Constant connectivity “threatens both your quality of life and your ability to make an impact on what matters most to you,” Belsky said. We cease to be present in our own lives. Instead, we’re “just hacking away at the collective inboxes all around us, just trying to stay afloat.

“In some ways we are living someone else’s to-do list.”

He said, “In our professional lives, I call this the era of reactionary workflow. In our personal lives, it’s reactionary living. . . .With endless streams of information always flowing in, we have become increasingly reactive . . . rather than being proactive with what matters most to us.”

One of Belsky’s most compelling concepts was “insecurity work” — the compulsive checking of e-mail, feeds, texts, tweets, posts and other e-stimuli in a futile effort to assure ourselves, as he put it, that everything is OK.

“We want to know that our family and friends are there for us,” that our jobs still need us, that our stocks haven’t tanked and the world hasn’t ended while we were checking Facebook.

But through this constant vigilance, he said, “we are losing interest in ourselves,” he said.
At the same time, we’re increasingly ignoring life’s serendipitous gifts of surprise, accident and coincidence. “As we become more connected and wedded to our devices, we become less open to circumstance. Quite simply, we stop noticing what’s going on around us.”

Belsky noted that he met his wife because of a chance meeting between their mothers, strangers until then, who chatted in a nail salon while their nails dried. “I have to wonder,” he said, “if these two women had had their smartphones and their iPads, would they have even started talking?”
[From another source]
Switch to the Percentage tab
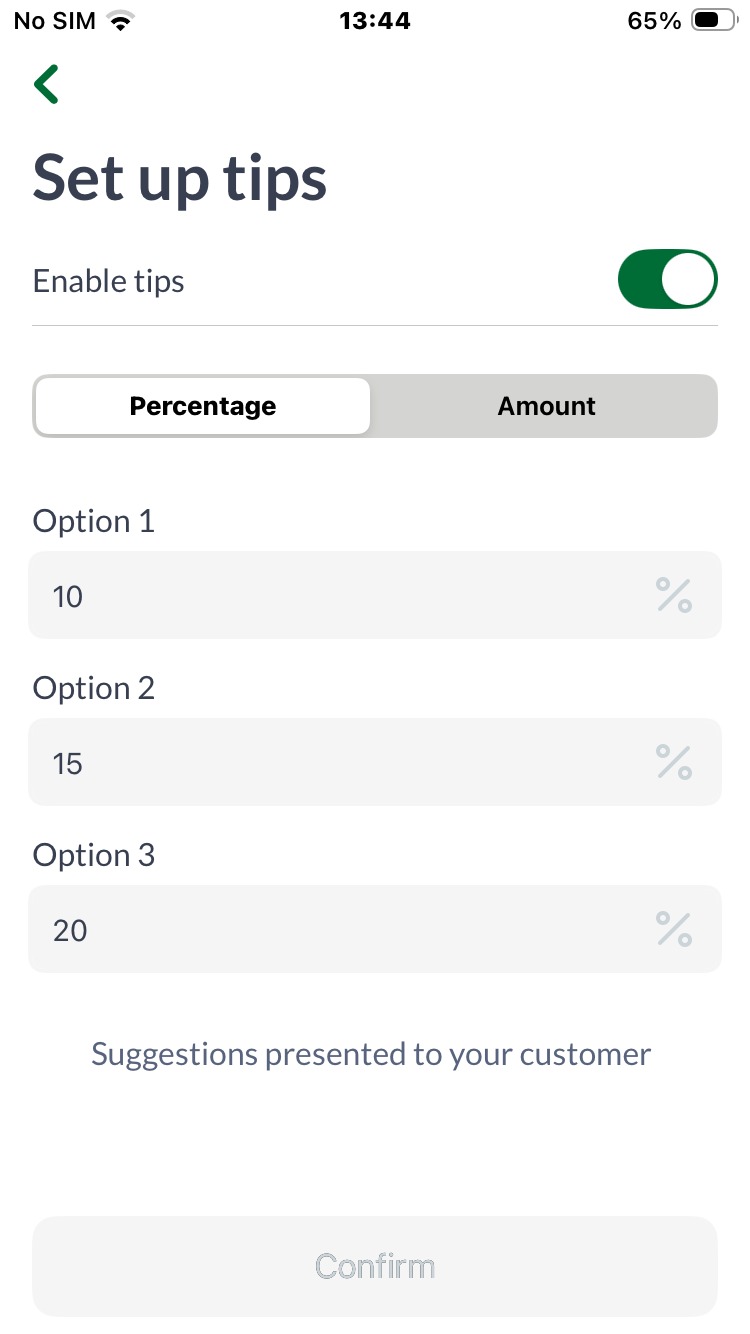The height and width of the screenshot is (1334, 750). tap(203, 406)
“I encourage you to value the circumstantial, recognize how powerful it is and then mine the circumstantial more intentionally.”

Belsky’s key prescription for his audience was to build into the daily routine opportunities for deep thinking and for focus on true priorities. “Create windows of non-stimulation during your day and life, whether they are habits or rituals or both.”
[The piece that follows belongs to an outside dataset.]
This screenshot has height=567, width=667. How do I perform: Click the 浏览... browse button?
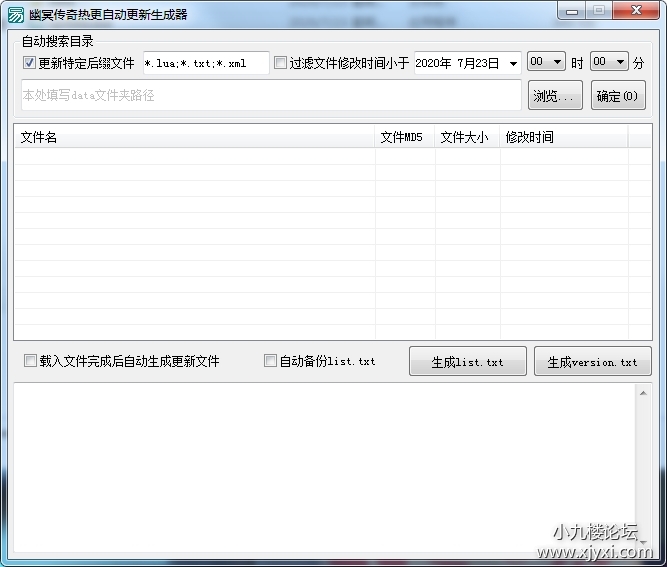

In that spirit, a group of Jewish artists launched a project called the Sabbath Manifesto, through which they (as their website explains) have “adapted our ancestors’ rituals by carving out one day per week to unwind, unplug, relax, reflect, get outdoors and get with loved ones.”
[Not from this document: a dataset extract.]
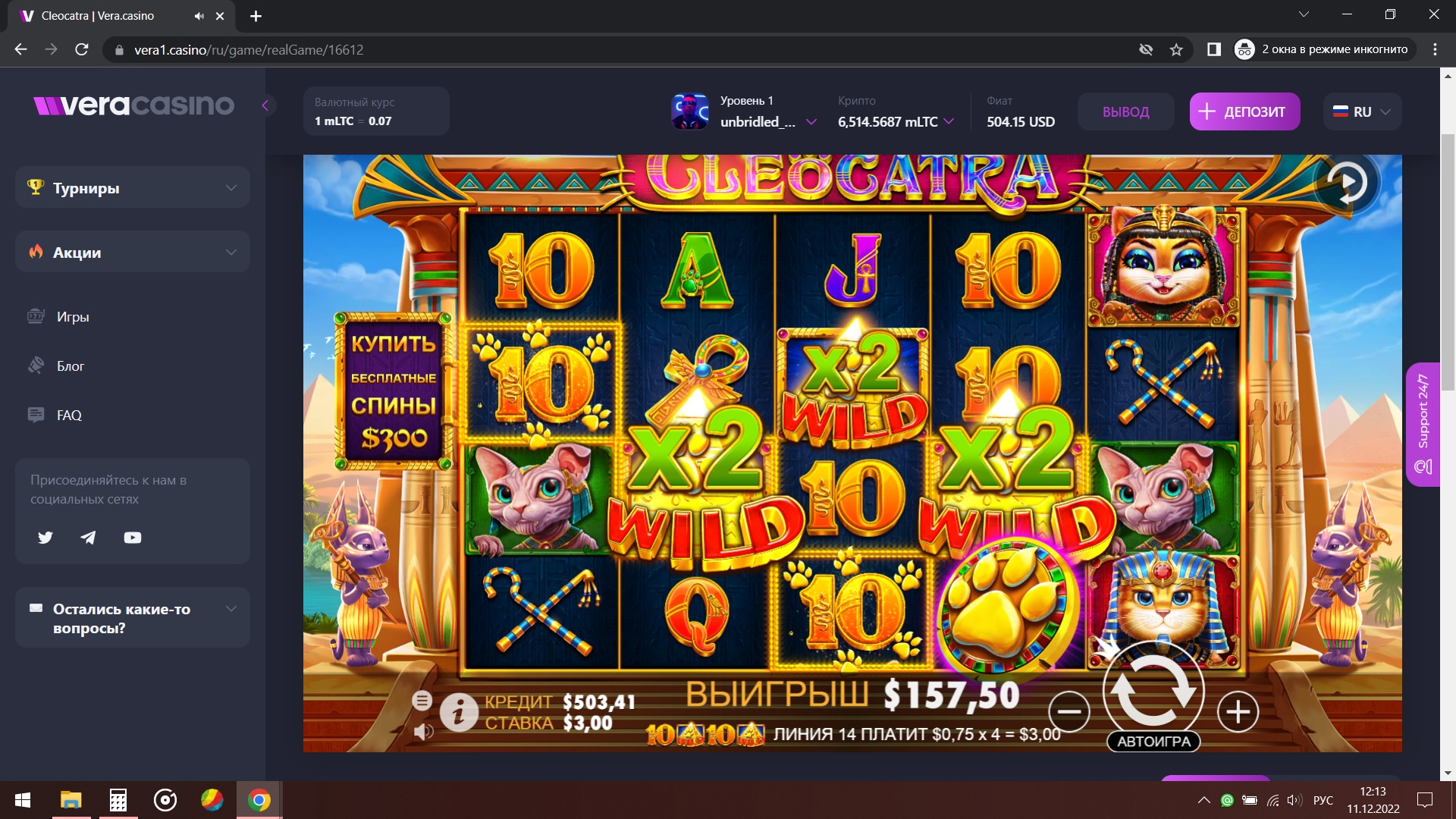Click the spin reels button
Image resolution: width=1456 pixels, height=819 pixels.
click(1153, 690)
In 2010 the group declared a National Day of Unplugging, and issued an Unplug Challenge, wherein celebrities disconnected themselves from the e-hive mind for 24 hours. Participants included actor Josh Radnor.

“The 21st century challenge is to keep your focus, and preserve the sanctity of mind that is required to create, and ultimately make an impact on what matters most. Imagination happens when your mind has the freedom to run rampant,” Belsky said.

Belsky also advised his listeners to “recognize the insecurity work that you do and compartmentalize it”; and to learn to rely on their own mental resources. “Nothing should resonate more than your own intuition.”

“It’s all really difficult to do,” he concluded. “But we’re all part of the future, so we really need to figure this out.”

In the years to come, he said, “I believe that focus and the ability to be present will be the greatest competitive advantage for success professionally, and certainly personally.”